BEGIN

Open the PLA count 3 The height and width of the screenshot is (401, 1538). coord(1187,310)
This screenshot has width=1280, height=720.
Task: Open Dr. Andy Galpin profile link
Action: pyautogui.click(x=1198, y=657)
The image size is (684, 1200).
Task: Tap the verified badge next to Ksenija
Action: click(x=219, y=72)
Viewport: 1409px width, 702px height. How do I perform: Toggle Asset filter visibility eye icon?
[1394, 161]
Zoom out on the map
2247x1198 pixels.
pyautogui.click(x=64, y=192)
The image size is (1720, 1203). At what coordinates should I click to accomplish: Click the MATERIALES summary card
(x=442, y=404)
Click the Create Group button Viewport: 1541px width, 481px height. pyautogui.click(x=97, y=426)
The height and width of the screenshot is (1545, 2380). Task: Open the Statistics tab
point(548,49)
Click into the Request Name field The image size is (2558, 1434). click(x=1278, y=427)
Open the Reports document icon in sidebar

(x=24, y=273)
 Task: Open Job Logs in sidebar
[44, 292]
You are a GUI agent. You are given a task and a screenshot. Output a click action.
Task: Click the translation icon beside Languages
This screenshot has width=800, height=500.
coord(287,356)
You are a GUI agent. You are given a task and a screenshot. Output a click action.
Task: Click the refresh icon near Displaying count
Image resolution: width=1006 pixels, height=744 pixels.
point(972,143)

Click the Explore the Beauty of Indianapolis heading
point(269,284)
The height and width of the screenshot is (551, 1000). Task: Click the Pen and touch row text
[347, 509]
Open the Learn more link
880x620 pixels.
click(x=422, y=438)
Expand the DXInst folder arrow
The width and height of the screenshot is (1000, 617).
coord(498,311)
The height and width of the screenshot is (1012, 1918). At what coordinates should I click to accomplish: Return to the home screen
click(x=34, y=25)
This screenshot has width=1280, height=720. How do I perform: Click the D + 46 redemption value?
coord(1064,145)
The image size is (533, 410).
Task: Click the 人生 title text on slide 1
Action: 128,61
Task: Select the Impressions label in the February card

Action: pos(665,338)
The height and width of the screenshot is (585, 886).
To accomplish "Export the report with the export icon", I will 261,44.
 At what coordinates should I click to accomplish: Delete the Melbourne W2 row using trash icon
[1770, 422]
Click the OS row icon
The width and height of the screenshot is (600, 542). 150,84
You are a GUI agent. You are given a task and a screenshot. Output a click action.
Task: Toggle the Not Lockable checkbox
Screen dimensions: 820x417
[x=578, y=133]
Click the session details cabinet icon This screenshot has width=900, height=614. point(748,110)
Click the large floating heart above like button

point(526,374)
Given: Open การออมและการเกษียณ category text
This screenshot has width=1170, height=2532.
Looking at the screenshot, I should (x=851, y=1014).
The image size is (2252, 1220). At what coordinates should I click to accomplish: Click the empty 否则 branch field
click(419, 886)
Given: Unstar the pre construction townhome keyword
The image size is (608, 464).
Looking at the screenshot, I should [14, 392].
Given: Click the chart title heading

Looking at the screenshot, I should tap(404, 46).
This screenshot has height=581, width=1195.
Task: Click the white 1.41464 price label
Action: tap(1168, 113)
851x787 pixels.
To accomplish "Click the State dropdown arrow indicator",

END

*Written instruction*
Copy out the records word for word from their first line through the line containing "Action: click(x=219, y=72)", including that line.

*Completed task*
Open the PLA count 3 The height and width of the screenshot is (401, 1538). coord(1187,310)
This screenshot has width=1280, height=720.
Task: Open Dr. Andy Galpin profile link
Action: pyautogui.click(x=1198, y=657)
The image size is (684, 1200).
Task: Tap the verified badge next to Ksenija
Action: click(x=219, y=72)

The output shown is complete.